++++ Supplied entries
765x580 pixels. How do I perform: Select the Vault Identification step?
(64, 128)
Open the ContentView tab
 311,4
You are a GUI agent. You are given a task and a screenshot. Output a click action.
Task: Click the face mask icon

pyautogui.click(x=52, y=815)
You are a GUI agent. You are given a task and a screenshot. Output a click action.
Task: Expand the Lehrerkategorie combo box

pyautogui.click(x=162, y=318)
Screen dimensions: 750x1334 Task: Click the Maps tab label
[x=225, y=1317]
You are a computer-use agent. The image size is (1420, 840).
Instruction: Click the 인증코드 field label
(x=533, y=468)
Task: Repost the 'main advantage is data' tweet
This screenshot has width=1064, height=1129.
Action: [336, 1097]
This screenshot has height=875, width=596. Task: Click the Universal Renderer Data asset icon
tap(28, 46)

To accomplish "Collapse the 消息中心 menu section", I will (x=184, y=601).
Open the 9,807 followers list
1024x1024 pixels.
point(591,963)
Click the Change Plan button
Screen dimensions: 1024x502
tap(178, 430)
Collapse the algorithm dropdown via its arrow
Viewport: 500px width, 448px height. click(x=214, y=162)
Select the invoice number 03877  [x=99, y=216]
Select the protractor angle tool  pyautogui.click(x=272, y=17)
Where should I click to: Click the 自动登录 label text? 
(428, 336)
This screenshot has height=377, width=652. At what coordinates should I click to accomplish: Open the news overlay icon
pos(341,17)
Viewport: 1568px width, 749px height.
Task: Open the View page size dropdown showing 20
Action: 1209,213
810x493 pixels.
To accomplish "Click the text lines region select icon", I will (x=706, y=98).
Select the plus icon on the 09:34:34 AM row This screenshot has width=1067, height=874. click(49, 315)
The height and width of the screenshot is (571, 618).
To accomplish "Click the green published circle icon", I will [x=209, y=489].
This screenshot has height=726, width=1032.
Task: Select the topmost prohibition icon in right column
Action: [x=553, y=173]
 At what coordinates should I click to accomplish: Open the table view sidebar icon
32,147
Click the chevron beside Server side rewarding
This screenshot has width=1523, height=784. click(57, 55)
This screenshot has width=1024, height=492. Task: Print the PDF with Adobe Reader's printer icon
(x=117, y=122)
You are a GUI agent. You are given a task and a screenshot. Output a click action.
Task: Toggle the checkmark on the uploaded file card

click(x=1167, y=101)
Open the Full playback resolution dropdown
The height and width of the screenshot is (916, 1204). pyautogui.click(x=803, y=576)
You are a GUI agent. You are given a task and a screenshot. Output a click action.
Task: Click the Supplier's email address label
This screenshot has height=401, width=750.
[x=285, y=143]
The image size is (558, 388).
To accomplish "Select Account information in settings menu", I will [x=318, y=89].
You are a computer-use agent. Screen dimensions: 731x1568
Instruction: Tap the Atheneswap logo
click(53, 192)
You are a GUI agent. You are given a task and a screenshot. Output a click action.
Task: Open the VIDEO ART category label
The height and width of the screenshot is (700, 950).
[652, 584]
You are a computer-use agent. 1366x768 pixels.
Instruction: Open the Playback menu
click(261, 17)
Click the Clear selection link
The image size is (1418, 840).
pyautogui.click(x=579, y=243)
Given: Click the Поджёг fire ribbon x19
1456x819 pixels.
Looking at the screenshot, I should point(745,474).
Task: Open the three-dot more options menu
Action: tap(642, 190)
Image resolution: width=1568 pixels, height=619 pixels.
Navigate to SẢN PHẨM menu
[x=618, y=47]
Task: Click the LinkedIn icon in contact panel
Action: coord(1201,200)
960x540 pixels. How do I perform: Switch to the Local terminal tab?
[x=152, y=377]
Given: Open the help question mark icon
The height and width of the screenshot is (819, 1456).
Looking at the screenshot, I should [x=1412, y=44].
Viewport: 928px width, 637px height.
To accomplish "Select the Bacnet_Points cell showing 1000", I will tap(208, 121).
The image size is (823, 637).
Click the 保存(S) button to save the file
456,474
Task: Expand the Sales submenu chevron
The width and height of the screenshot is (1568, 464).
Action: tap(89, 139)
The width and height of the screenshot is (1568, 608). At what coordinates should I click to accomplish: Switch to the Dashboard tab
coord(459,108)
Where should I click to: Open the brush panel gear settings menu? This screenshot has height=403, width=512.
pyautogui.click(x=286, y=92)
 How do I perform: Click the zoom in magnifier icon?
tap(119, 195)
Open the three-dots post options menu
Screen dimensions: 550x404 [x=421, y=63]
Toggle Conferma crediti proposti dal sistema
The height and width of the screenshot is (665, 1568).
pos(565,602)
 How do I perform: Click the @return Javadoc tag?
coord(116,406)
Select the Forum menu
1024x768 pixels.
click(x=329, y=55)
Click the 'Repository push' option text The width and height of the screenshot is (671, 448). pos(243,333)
++++++++
## Prompt
Retype every line of the records above without any changes.

## Correct response
765x580 pixels. How do I perform: Select the Vault Identification step?
(64, 128)
Open the ContentView tab
 311,4
You are a GUI agent. You are given a task and a screenshot. Output a click action.
Task: Click the face mask icon

pyautogui.click(x=52, y=815)
You are a GUI agent. You are given a task and a screenshot. Output a click action.
Task: Expand the Lehrerkategorie combo box

pyautogui.click(x=162, y=318)
Screen dimensions: 750x1334 Task: Click the Maps tab label
[x=225, y=1317]
You are a computer-use agent. The image size is (1420, 840).
Instruction: Click the 인증코드 field label
(x=533, y=468)
Task: Repost the 'main advantage is data' tweet
This screenshot has width=1064, height=1129.
Action: [336, 1097]
This screenshot has height=875, width=596. Task: Click the Universal Renderer Data asset icon
tap(28, 46)

To accomplish "Collapse the 消息中心 menu section", I will (x=184, y=601).
Open the 9,807 followers list
1024x1024 pixels.
point(591,963)
Click the Change Plan button
Screen dimensions: 1024x502
tap(178, 430)
Collapse the algorithm dropdown via its arrow
Viewport: 500px width, 448px height. click(x=214, y=162)
Select the invoice number 03877  [x=99, y=216]
Select the protractor angle tool  pyautogui.click(x=272, y=17)
Where should I click to: Click the 自动登录 label text? 
(428, 336)
This screenshot has height=377, width=652. At what coordinates should I click to accomplish: Open the news overlay icon
pos(341,17)
Viewport: 1568px width, 749px height.
Task: Open the View page size dropdown showing 20
Action: 1209,213
810x493 pixels.
To accomplish "Click the text lines region select icon", I will (x=706, y=98).
Select the plus icon on the 09:34:34 AM row This screenshot has width=1067, height=874. click(49, 315)
The height and width of the screenshot is (571, 618).
To accomplish "Click the green published circle icon", I will [x=209, y=489].
This screenshot has height=726, width=1032.
Task: Select the topmost prohibition icon in right column
Action: [x=553, y=173]
 At what coordinates should I click to accomplish: Open the table view sidebar icon
32,147
Click the chevron beside Server side rewarding
This screenshot has width=1523, height=784. click(57, 55)
This screenshot has width=1024, height=492. Task: Print the PDF with Adobe Reader's printer icon
(x=117, y=122)
You are a GUI agent. You are given a task and a screenshot. Output a click action.
Task: Toggle the checkmark on the uploaded file card

click(x=1167, y=101)
Open the Full playback resolution dropdown
The height and width of the screenshot is (916, 1204). pyautogui.click(x=803, y=576)
You are a GUI agent. You are given a task and a screenshot. Output a click action.
Task: Click the Supplier's email address label
This screenshot has height=401, width=750.
[x=285, y=143]
The image size is (558, 388).
To accomplish "Select Account information in settings menu", I will [x=318, y=89].
You are a computer-use agent. Screen dimensions: 731x1568
Instruction: Tap the Atheneswap logo
click(53, 192)
You are a GUI agent. You are given a task and a screenshot. Output a click action.
Task: Open the VIDEO ART category label
The height and width of the screenshot is (700, 950).
[652, 584]
You are a computer-use agent. 1366x768 pixels.
Instruction: Open the Playback menu
click(261, 17)
Click the Clear selection link
The image size is (1418, 840).
pyautogui.click(x=579, y=243)
Given: Click the Поджёг fire ribbon x19
1456x819 pixels.
Looking at the screenshot, I should point(745,474).
Task: Open the three-dot more options menu
Action: tap(642, 190)
Image resolution: width=1568 pixels, height=619 pixels.
Navigate to SẢN PHẨM menu
[x=618, y=47]
Task: Click the LinkedIn icon in contact panel
Action: coord(1201,200)
960x540 pixels. How do I perform: Switch to the Local terminal tab?
[x=152, y=377]
Given: Open the help question mark icon
The height and width of the screenshot is (819, 1456).
Looking at the screenshot, I should [x=1412, y=44].
Viewport: 928px width, 637px height.
To accomplish "Select the Bacnet_Points cell showing 1000", I will tap(208, 121).
The image size is (823, 637).
Click the 保存(S) button to save the file
456,474
Task: Expand the Sales submenu chevron
The width and height of the screenshot is (1568, 464).
Action: tap(89, 139)
The width and height of the screenshot is (1568, 608). At what coordinates should I click to accomplish: Switch to the Dashboard tab
coord(459,108)
Where should I click to: Open the brush panel gear settings menu? This screenshot has height=403, width=512.
pyautogui.click(x=286, y=92)
 How do I perform: Click the zoom in magnifier icon?
tap(119, 195)
Open the three-dots post options menu
Screen dimensions: 550x404 [x=421, y=63]
Toggle Conferma crediti proposti dal sistema
The height and width of the screenshot is (665, 1568).
pos(565,602)
 How do I perform: Click the @return Javadoc tag?
coord(116,406)
Select the Forum menu
1024x768 pixels.
click(x=329, y=55)
Click the 'Repository push' option text The width and height of the screenshot is (671, 448). pos(243,333)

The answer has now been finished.